Und dann das Nachgespräch – etwa drei oder vier Monate später: daß der Pastor fragt, wie die Frau alles jetzt sieht, auch ihre Frage nach Gott, ob da Antwort war. "Nein, das war doch eh alles nur Zufall", meinte die Mutter, "gute Ärzte hatte mein Junge!", das war alles. Und sie schloß ein kleines Danke an den Pastor an, fast unhörbar – der ewige Herr, dem da zu danken ist, wie wir sangen, der kriegte kein Danke ab.

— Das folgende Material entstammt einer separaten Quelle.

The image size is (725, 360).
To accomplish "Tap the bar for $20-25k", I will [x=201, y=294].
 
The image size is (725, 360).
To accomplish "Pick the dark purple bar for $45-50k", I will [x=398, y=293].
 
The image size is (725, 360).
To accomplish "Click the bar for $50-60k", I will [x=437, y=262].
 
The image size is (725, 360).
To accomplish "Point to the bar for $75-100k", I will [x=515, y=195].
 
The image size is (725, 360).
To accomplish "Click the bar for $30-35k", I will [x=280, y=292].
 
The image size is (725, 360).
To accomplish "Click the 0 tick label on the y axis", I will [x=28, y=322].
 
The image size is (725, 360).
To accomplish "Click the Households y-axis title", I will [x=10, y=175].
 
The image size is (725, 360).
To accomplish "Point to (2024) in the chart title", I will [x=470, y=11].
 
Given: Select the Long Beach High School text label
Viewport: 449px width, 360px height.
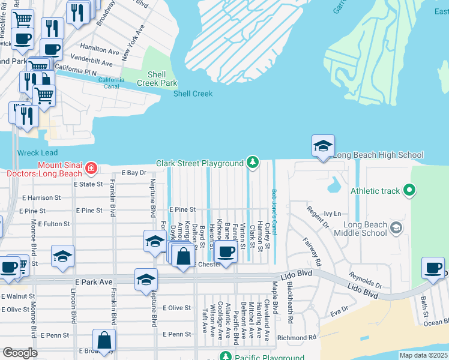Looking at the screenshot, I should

Wo sind die Zehn, wo ist deren Danke? Das fragt Jesus in unsrer Geschichte den einen am Ende , sich wundernd über den Rücklauf von nur 10 %. Und selbst ich, der ich von der Heilungskraft Jesu, fast genauso was erfahren habe, jede Menge sogar, ich weiß, daß ich manchmal zu den neun andern gehöre, die nicht ihn danach in die Mitte stellen, sondern einfach so weitermachen im Trott. "Vergiß nicht, was er Gutes tat", "vergiß nicht, daß Beten neue Wege für dich bringt", so klang es an am Anfang, und so oft neigen wir den Neun andern zu, die erst im Abseits waren und dann – heil geworden – diesen Jesus im Abseits lassen. Ja, alles über Beten, alles über Jesus kommt da zusammen im heutigen Evangelium aus Lukas 17. Er wirkt heute noch, er läßt sich heute noch bitten, er hört und erhört, viel mehr als ein Vater es kann, er verändert was an Menschen, so wie jenes dreizehnjährige Mädchen verändert wurde, von der ich euch donnerstag erzählte, die früher nie betete und jetzt auf einmal – mitten in der Brandenburg-Freizeit – zu glauben anfing und dann betete, jeden Abend, die dann strahlend mir sagte: "Seit ich bete, habe ich den besten Psychiater der Welt, dem ich jeden Abend alles erzählen und hinlegen kann, und er macht mich frei, frei, heil und rein. Und wenn jeder den Psychiater hätte, gäb’s auf der Welt weder Gewalt noch Kriege mehr." Eine Dreizehnjährige zum Beten und zu Jesus, der ihr ein Thema wurde, nicht nur um Lernen im Unterricht, sondern zum Leben mit ihm.

Ich wünsche uns allen, daß wir uns bei dem einen Samariter, der zurückkam, um nach dem Bitten zu danken, eine Scheibe abschneiden, ich wünsch das mir, daß ich zu den 10% gehöre, die es begriffen haben, ich wünsche das Anne und Anna und den anderen Konfirmanden dieses Jahres, ich wünsche das meinen Exkonfirmanden, die ich kommende Woche traue und von denen ich das kleine Töchterchen taufe, was auch ein Grund ist, ihm Danke zu sagen. Ja, ich würde es mir wünschen, daß wir alle was uns sagen lassen von Jesus - wie der eine da, daß Jesus uns anspricht wie den da am Ende und uns sagt: "Steh auf, geh hin; dein Glaube hat dir geholfen." Denn das Reich Gottes ist nicht irgendwo, nicht hier oder da, wo man es spektakulär festmacht, wie es kommt, das Reich Gottes, (steht am Ende unseres Textes) ist, mitten unter uns, wo hier Menschen anfangen zu beten und dankend auf Jesus zu vertrauen. Da ist das Reich Gottes mitten unter uns, und sein Reich komme, sein Wille geschehe, wie im Himmel so auf Erden. Amen.